━━━━━ Exercise materials
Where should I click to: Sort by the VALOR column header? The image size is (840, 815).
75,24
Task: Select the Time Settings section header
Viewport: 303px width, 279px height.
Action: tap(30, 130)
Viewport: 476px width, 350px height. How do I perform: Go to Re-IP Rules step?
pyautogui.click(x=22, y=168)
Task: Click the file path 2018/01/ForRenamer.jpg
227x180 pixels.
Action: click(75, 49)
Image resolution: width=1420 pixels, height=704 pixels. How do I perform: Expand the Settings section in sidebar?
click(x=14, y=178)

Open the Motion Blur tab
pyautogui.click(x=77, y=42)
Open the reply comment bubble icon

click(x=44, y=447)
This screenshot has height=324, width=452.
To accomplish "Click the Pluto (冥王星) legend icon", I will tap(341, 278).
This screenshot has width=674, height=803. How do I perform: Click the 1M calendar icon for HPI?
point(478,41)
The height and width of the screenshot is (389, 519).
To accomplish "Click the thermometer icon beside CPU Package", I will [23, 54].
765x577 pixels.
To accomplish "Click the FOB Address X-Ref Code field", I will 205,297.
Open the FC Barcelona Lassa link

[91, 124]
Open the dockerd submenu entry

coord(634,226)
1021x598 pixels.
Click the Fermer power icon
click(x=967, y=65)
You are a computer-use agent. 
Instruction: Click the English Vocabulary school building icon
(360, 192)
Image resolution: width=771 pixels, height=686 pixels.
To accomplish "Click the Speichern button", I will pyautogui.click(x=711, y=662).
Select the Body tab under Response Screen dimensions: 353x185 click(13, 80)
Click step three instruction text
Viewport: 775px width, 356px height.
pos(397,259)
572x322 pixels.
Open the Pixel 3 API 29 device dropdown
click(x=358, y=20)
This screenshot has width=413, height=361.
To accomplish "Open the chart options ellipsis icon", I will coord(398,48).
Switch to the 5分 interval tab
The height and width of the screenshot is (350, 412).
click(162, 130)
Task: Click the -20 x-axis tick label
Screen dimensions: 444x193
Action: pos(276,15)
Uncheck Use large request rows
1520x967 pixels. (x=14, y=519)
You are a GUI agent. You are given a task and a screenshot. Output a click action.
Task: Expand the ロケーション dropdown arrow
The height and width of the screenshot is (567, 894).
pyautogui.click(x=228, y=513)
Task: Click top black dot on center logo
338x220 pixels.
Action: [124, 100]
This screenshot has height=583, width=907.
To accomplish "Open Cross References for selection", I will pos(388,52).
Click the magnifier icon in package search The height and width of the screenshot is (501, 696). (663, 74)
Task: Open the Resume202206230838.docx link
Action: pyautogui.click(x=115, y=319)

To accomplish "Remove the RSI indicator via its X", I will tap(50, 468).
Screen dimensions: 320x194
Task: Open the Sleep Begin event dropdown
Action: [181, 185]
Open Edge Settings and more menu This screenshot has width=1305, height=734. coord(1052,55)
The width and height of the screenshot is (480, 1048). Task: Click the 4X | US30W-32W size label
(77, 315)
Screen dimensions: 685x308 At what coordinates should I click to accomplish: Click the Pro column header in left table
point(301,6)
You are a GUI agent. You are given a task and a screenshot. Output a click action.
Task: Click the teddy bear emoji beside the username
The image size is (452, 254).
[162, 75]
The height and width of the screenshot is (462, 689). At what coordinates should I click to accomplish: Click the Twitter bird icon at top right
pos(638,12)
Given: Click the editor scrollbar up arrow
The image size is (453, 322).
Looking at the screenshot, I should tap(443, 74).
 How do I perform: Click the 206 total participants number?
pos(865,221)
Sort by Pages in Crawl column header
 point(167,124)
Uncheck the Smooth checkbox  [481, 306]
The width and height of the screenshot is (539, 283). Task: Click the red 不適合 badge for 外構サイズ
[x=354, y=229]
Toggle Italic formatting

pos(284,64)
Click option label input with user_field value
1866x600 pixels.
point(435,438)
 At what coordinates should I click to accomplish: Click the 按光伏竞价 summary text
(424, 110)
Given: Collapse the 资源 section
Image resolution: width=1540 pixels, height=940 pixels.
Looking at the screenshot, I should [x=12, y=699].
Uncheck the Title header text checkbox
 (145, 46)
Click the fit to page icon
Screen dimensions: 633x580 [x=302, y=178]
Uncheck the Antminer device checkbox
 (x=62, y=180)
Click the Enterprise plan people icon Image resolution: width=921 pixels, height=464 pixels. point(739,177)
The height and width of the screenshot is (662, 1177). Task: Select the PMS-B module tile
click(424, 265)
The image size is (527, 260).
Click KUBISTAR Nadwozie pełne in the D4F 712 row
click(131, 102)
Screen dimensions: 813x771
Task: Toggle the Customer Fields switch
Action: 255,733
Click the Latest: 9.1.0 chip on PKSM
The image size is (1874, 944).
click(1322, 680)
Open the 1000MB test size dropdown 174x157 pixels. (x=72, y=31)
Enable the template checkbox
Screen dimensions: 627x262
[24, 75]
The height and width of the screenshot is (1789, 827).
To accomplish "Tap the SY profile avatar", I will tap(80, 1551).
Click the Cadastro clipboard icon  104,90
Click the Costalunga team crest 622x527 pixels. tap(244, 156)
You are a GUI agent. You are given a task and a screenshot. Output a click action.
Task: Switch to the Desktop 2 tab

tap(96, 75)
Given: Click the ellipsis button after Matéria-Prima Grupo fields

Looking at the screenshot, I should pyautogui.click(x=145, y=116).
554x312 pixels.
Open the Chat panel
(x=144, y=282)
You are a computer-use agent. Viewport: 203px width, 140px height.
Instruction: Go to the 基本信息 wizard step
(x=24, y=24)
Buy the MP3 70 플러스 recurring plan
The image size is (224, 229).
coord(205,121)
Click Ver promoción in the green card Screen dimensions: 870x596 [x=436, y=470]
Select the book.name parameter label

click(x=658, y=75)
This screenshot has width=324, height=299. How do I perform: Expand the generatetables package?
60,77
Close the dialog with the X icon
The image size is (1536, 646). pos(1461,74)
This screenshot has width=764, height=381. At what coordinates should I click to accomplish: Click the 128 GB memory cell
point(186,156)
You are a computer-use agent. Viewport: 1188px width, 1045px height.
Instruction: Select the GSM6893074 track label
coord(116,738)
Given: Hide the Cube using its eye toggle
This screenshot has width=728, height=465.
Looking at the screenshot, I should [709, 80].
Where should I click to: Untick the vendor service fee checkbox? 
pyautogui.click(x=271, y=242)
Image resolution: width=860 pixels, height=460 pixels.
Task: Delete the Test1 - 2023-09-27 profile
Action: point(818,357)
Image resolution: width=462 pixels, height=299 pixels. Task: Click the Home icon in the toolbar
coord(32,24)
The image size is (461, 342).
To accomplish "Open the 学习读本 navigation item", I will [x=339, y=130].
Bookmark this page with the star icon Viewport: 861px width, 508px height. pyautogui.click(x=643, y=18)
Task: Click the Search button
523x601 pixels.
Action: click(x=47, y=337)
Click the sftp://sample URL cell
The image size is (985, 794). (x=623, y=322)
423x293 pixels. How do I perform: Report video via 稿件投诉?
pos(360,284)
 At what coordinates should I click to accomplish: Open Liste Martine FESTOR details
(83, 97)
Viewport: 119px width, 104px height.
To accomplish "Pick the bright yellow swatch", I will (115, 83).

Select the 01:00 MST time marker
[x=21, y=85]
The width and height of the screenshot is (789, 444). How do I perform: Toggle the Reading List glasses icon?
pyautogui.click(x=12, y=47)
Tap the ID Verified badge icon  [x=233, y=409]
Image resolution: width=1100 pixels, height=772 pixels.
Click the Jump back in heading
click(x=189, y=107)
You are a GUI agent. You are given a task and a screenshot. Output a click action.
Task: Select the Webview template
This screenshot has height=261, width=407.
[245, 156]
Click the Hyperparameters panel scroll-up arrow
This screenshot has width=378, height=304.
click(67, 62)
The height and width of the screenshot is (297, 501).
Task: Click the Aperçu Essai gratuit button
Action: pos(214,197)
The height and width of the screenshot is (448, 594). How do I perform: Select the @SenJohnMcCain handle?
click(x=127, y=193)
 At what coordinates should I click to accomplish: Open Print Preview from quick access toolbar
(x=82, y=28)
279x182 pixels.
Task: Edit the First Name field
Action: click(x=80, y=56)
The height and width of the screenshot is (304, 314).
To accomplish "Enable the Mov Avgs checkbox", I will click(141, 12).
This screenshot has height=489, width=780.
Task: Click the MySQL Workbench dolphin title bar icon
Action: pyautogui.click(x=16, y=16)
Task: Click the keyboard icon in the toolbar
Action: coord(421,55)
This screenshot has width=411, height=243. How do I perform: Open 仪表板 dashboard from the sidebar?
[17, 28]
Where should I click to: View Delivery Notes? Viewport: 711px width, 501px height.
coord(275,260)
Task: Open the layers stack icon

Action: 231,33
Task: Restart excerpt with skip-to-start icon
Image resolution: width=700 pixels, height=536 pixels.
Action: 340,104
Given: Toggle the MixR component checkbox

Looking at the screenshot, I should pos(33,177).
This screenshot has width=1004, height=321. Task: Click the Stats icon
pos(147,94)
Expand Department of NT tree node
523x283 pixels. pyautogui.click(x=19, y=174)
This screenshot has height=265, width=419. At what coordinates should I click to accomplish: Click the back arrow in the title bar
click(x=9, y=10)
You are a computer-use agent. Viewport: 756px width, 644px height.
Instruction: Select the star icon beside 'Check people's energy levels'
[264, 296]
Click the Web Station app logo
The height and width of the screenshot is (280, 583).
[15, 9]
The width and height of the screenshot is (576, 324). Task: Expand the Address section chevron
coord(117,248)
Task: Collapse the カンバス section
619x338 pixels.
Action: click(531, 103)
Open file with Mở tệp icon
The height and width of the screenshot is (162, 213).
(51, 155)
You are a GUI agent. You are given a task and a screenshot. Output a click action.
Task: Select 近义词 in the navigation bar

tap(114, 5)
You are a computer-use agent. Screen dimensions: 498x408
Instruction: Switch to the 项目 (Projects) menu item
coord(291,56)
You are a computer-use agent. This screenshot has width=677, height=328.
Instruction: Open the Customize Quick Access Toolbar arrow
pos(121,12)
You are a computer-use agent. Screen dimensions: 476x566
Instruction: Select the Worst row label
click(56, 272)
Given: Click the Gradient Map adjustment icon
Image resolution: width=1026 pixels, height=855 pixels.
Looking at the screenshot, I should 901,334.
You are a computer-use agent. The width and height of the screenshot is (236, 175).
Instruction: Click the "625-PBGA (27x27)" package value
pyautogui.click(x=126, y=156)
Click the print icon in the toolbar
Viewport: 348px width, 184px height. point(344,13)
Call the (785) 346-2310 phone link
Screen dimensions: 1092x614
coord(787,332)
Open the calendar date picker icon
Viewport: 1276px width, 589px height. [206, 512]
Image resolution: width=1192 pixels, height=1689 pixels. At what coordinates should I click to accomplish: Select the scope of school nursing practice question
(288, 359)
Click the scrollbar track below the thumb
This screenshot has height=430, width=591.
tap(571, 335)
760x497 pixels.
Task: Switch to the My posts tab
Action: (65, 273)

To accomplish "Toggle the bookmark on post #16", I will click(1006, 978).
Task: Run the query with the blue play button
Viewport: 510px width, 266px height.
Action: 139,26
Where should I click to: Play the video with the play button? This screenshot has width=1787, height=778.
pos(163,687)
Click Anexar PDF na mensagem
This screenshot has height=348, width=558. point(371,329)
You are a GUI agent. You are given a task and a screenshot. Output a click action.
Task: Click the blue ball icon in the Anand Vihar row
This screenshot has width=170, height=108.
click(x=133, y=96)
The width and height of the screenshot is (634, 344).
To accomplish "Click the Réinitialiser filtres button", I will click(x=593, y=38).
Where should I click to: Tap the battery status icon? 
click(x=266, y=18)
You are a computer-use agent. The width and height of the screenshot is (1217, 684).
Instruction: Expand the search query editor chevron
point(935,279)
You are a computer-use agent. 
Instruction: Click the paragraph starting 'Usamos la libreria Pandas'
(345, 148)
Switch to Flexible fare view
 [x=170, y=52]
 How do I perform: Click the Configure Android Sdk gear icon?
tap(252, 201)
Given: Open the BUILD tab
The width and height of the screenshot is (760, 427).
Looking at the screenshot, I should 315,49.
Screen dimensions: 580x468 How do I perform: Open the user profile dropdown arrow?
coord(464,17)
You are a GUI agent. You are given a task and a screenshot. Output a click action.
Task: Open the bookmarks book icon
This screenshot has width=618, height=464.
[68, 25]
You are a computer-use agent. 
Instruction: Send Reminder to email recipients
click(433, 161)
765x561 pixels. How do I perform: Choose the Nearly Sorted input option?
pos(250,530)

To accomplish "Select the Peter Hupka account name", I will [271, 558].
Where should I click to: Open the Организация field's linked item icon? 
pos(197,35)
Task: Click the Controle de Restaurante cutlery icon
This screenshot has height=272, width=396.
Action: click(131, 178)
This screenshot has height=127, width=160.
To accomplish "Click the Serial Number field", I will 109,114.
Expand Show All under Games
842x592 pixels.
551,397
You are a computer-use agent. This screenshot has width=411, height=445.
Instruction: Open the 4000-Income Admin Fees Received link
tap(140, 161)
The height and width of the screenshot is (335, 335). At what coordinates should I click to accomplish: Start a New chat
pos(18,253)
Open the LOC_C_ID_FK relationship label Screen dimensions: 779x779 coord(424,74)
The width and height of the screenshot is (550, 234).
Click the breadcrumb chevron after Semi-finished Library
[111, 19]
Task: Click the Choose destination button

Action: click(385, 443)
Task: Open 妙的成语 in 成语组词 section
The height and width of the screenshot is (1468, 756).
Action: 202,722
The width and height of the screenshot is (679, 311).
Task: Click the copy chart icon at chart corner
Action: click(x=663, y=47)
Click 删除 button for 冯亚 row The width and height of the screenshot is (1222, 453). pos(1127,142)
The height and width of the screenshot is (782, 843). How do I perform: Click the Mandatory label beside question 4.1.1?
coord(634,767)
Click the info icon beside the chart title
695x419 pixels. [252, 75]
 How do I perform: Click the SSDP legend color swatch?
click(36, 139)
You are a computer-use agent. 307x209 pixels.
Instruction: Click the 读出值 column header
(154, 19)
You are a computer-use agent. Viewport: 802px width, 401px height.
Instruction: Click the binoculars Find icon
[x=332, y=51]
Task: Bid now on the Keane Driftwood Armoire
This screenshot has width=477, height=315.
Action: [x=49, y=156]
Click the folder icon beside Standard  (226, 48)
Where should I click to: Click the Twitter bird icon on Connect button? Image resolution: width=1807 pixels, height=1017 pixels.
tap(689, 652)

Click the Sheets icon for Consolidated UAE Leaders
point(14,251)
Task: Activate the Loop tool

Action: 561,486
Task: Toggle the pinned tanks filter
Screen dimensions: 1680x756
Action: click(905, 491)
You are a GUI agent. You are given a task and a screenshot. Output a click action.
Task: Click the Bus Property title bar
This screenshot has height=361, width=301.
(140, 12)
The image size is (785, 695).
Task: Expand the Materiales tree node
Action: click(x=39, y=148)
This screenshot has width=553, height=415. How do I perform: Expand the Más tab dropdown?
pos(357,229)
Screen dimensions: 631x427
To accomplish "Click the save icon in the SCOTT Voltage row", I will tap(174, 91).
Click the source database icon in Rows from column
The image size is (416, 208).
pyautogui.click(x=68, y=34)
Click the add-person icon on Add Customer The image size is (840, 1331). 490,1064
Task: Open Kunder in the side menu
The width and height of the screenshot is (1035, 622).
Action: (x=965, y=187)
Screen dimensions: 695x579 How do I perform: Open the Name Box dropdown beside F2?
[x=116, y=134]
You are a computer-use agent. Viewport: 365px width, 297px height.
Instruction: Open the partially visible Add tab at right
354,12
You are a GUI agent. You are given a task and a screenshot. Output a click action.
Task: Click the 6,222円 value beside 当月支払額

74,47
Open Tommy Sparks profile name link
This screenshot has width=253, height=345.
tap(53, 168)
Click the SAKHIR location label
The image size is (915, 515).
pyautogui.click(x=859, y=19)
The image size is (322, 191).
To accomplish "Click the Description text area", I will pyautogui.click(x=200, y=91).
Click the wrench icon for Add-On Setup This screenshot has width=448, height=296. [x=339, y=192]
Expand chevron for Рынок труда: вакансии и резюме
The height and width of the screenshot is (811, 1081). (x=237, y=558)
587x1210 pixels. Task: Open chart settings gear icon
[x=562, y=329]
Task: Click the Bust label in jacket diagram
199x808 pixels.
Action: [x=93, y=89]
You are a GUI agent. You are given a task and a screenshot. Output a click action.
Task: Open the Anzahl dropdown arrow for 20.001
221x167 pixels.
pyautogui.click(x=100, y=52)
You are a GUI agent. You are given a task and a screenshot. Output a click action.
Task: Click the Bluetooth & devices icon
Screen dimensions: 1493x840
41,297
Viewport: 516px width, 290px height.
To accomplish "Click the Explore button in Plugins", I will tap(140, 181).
━━━━━━━━━━
__Instructions to follow__:
Gather and copy every line of the data in which the string "plan" is found.

__Exercise output__:
Click the Enterprise plan people icon Image resolution: width=921 pixels, height=464 pixels. point(739,177)
Buy the MP3 70 플러스 recurring plan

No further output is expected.